**Records provided:**
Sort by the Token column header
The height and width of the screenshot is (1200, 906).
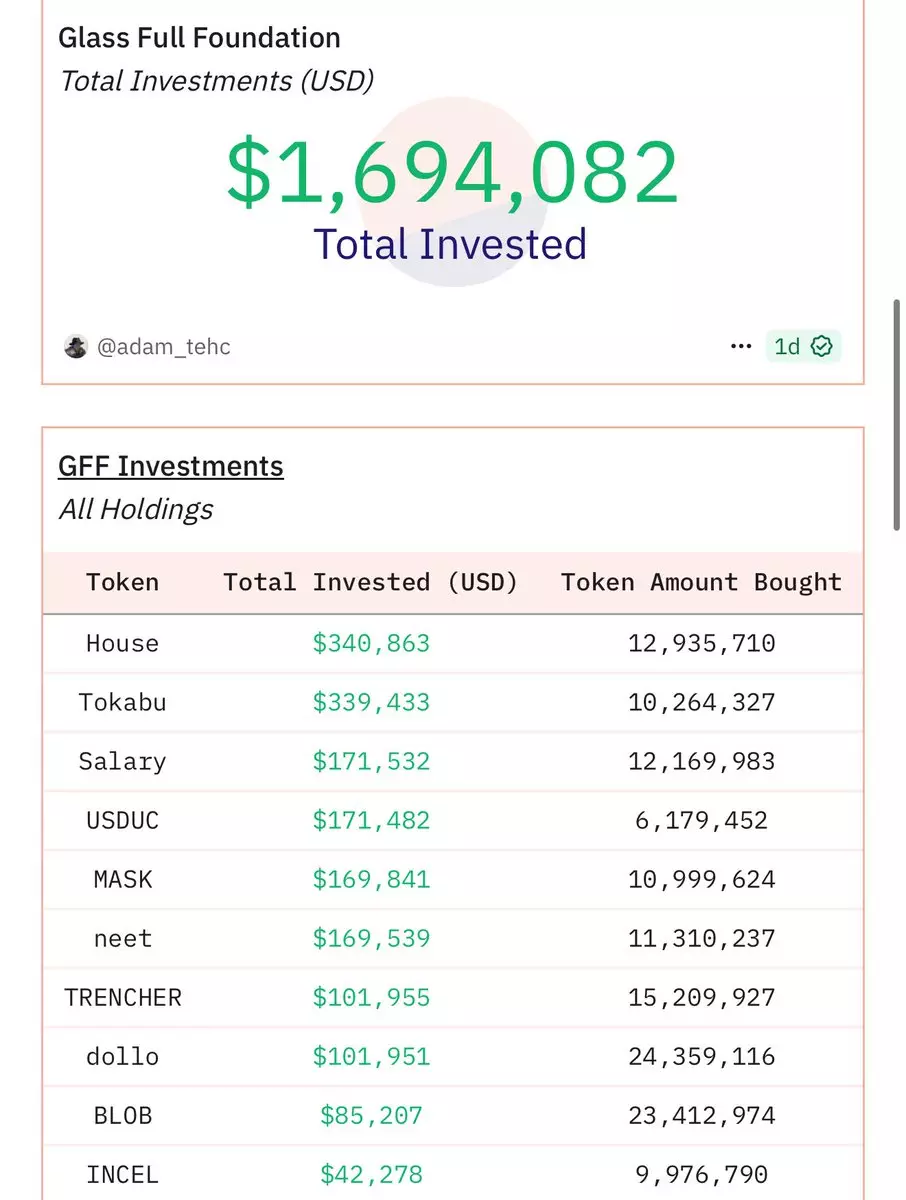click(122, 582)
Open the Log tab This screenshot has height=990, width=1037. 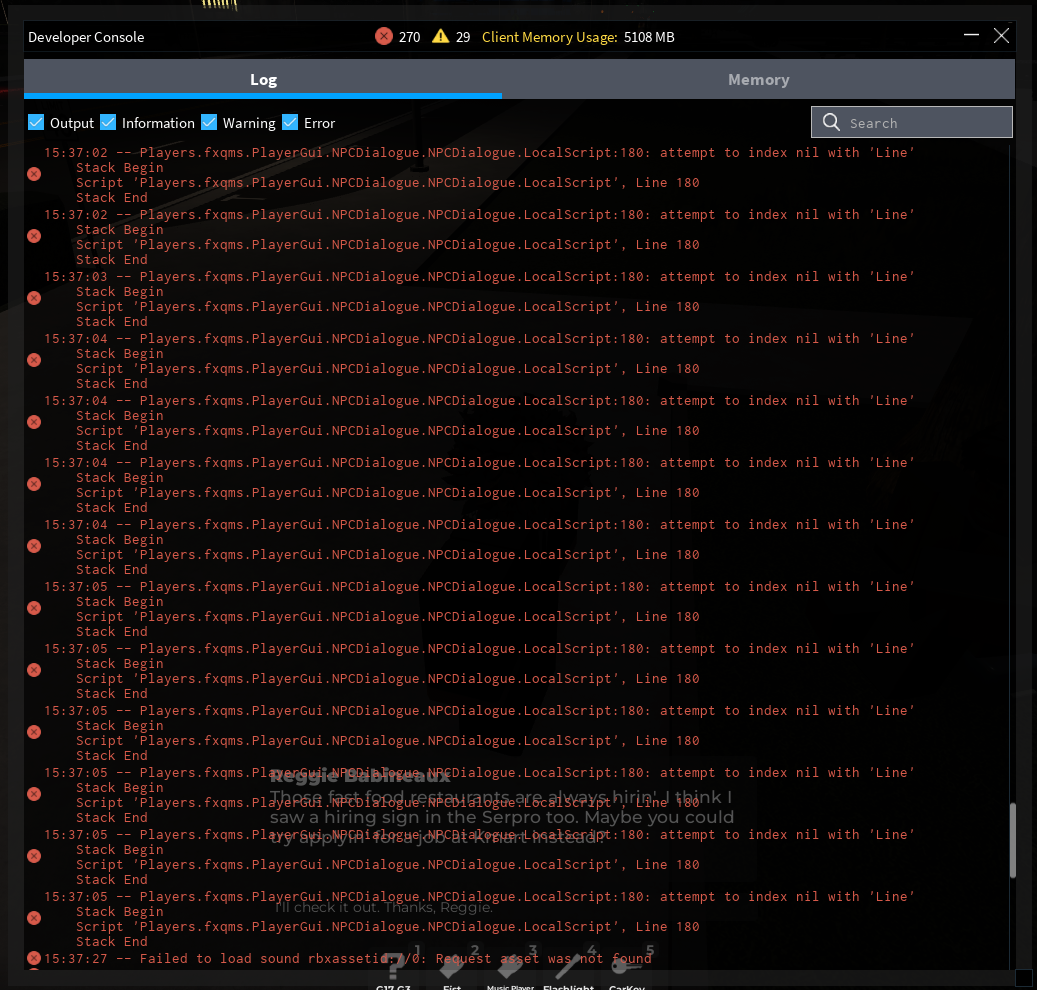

--

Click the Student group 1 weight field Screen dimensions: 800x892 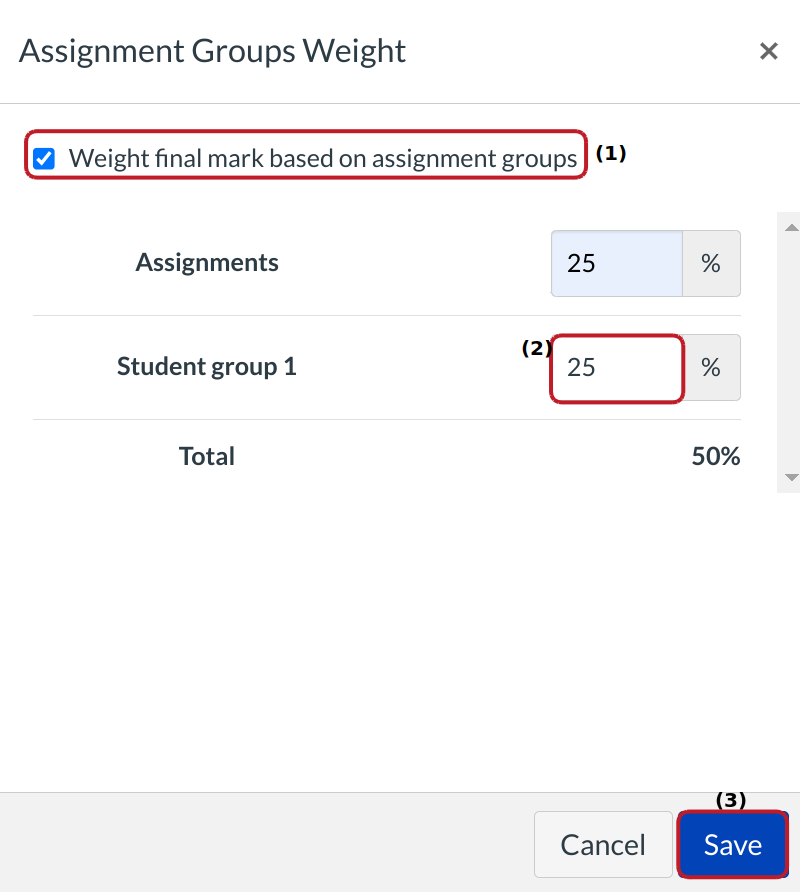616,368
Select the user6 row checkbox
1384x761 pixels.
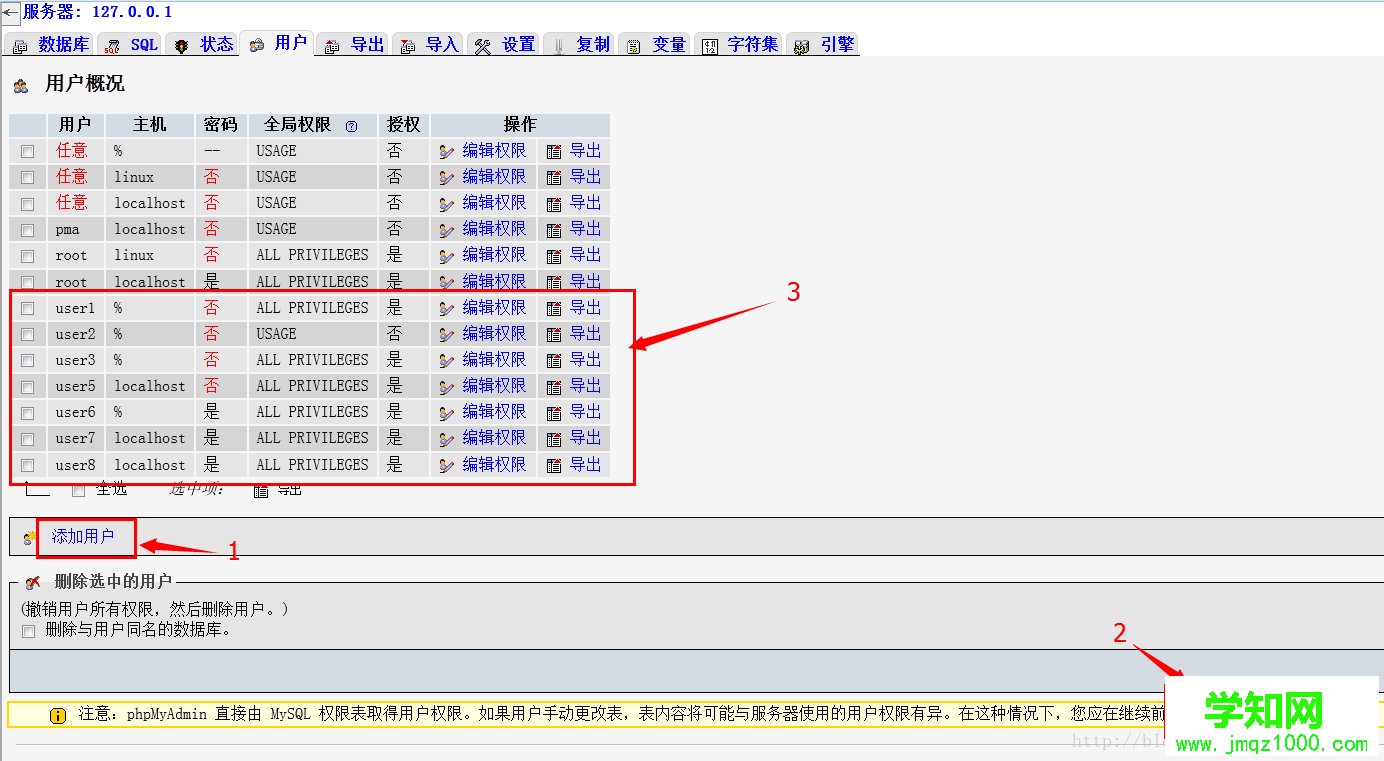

**Goal:** Copy the material from the line containing "Sort by the Token column header" down to the line containing "Open the Log", changing "Token" to "Name" and keeping everything else the same. Leave out the pictures.

**Exercise output:**
Sort by the Name column header
The height and width of the screenshot is (1200, 906).
click(122, 582)
Open the Log tab This screenshot has height=990, width=1037. 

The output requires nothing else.